En 2019, Samba Bathily décroche, avec la société ivoirienne Mayelia Participations, un contrat pour la construction et l’exploitation de gares maritimes pour désengorger la capitale. Estimé au départ à 15 millions d’euros, le projet a été amendé et en coûte finalement 38 millions. Le directeur de la société navale le juge mauvais et largement surfacturé, mais l’État valide quand même le partenariat. « Heureusement, aucun décret n’a été signé et il est resté lettre morte », constate une source.

L’année suivante, Bathio obtient, sur décision présidentielle, l’extension de la corniche sud de Conakry, évaluée à plus de 200 millions de dollars. Il prend la suite de la filiale gabonaise du groupe marocain Satram, alors associé à un entrepreneur guinéen qui avait réalisé les études préalables et tardait à lancer les travaux. « Alpha a appelé le promoteur local pour lui dire : “Écoute, tu es trop jeune et le projet est trop gros pour toi” », nous confie un témoin direct.

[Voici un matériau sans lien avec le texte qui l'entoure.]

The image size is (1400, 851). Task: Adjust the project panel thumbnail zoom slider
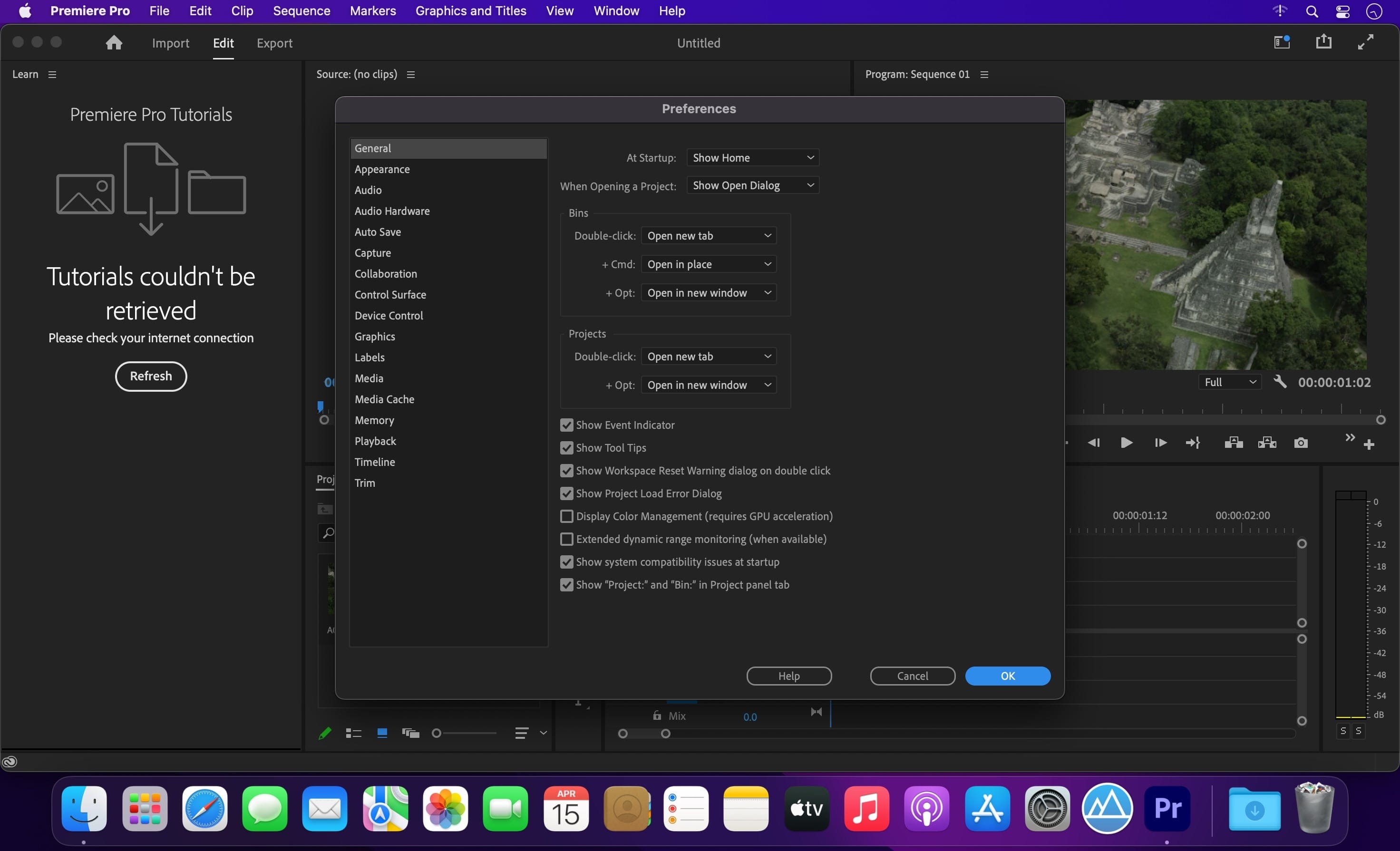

Interrogé sur la volonté d’Alpha Condé de se maintenir au pouvoir, il nous a assuré lui avoir déconseillé de briguer un troisième mandat, mais c’est peu probable. Allergique à la moindre critique, l’ex-président aurait immédiatement coupé les ponts. Or force est de constater que Samba Bathily et lui sont restés proches. L’homme d’affaires nous confiait même en octobre qu’il prenait encore des nouvelles du président déchu via un intermédiaire. « Alpha est comme un père pour lui et il n’oublie pas d’où il vient », nous soufflait un de nos interlocuteurs au début de notre enquête.